And congrats on that promotion.

- Thanks, pal. Henry? Piper?

Get down here!

Paddle home safely, now.

- You know I will...

Ow!

- Ha ha ha!

- Whoa... your party got crazy.

This place looks like Jasper's house.

- Hey, was that my new kayak?

- It was.

That guy won it during my party.

- How? Playing badminton? - No.

I bet him he couldn't guess my weight

within a hundred pounds.

He nailed it.

- Well, it's my kayak. Is he gonna give it back?

- I doubt it. I don't even know who he is.

Lil' guy just showed up.

- Lotta randos last night, huh?

- Oh, yeah.

But it's not every day I get promoted

from Project Manager to Junior Project Manager.

- That seems like a step down.

- That doesn't sound like a promotion.

- Well if I didn't get promoted

then why did we have a party? Ha!

◆ **Requirements**: Can you give the dialogue again, beginning at "- Lotta randos" and stopping after "like a promotion.", with "strangers" substituted for "randos"?

◆ **Listing**:
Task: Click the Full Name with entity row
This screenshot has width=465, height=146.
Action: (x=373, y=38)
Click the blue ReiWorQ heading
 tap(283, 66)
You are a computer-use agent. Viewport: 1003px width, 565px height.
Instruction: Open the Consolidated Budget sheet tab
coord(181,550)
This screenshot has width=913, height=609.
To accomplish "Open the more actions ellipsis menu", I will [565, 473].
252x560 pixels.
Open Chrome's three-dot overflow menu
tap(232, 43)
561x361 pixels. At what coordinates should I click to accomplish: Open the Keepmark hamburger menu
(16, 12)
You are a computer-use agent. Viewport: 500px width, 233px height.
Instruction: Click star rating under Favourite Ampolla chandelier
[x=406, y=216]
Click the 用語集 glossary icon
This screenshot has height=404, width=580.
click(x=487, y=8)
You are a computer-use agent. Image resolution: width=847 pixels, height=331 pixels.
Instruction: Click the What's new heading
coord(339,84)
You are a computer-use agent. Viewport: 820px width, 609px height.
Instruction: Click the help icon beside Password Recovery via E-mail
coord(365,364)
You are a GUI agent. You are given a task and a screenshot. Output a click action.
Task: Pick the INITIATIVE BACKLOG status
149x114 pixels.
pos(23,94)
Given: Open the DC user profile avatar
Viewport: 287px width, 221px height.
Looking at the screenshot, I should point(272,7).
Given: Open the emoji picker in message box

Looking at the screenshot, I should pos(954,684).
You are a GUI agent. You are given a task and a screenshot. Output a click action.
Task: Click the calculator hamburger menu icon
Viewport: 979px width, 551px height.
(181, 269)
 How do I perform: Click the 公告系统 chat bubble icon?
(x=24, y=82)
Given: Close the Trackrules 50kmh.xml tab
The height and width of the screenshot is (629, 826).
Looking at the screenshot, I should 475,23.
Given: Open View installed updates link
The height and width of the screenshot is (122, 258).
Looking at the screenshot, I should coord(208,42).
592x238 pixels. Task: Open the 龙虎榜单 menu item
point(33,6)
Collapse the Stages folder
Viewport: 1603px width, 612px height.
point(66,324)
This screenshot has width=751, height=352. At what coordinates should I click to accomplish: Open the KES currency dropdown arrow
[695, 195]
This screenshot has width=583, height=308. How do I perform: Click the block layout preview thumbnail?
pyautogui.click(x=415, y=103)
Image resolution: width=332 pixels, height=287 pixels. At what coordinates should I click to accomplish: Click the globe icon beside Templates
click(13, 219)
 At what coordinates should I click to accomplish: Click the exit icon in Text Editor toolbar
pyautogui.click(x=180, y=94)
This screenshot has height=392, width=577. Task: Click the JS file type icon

◆ **Solution for this task**:
- Lotta strangers last night, huh?

- Oh, yeah.

But it's not every day I get promoted

from Project Manager to Junior Project Manager.

- That seems like a step down.

- That doesn't sound like a promotion.